HOW TO COMPLETE THIS TASK. Each line from the one that holds "This screenshot has width=966, height=540." to the end of the entries is to be given again exactly. Do not include pictures.

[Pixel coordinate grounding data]
####

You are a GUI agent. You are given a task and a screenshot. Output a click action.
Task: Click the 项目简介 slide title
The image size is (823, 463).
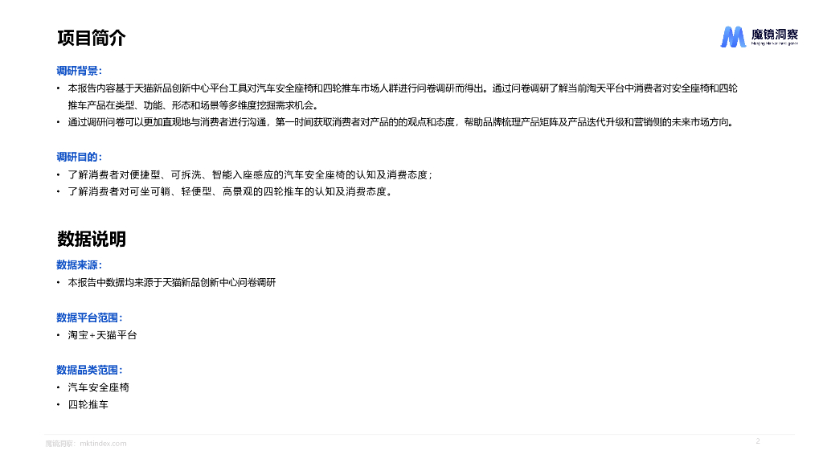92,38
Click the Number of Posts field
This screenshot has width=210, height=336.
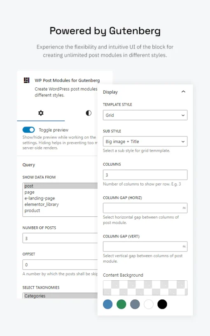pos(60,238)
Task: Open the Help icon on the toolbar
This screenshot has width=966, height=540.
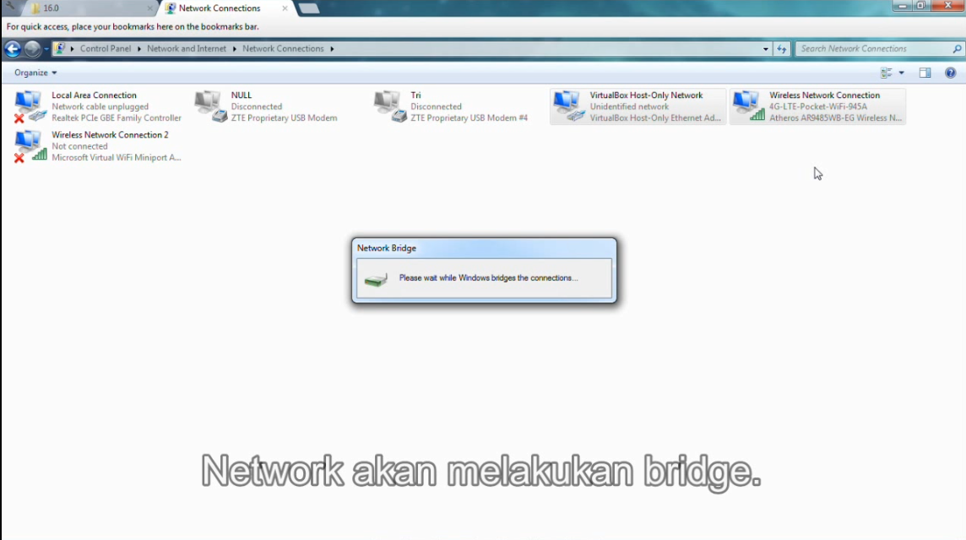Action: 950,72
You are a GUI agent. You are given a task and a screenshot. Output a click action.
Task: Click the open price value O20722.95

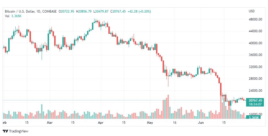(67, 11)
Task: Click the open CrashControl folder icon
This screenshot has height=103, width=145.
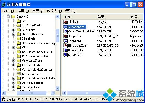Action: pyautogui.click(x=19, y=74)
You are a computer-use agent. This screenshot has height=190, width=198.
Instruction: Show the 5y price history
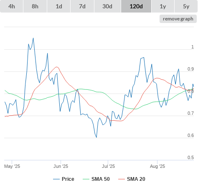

####

SOLUTION FOR THIS PROBLEM.
This screenshot has width=966, height=540.
Action: 950,72
You are a GUI agent. You are given a task and a screenshot. Output a click action.
Task: Click the open price value O20722.95

(67, 11)
Task: Click the open CrashControl folder icon
This screenshot has height=103, width=145.
Action: pyautogui.click(x=19, y=74)
You are a computer-use agent. This screenshot has height=190, width=198.
Instruction: Show the 5y price history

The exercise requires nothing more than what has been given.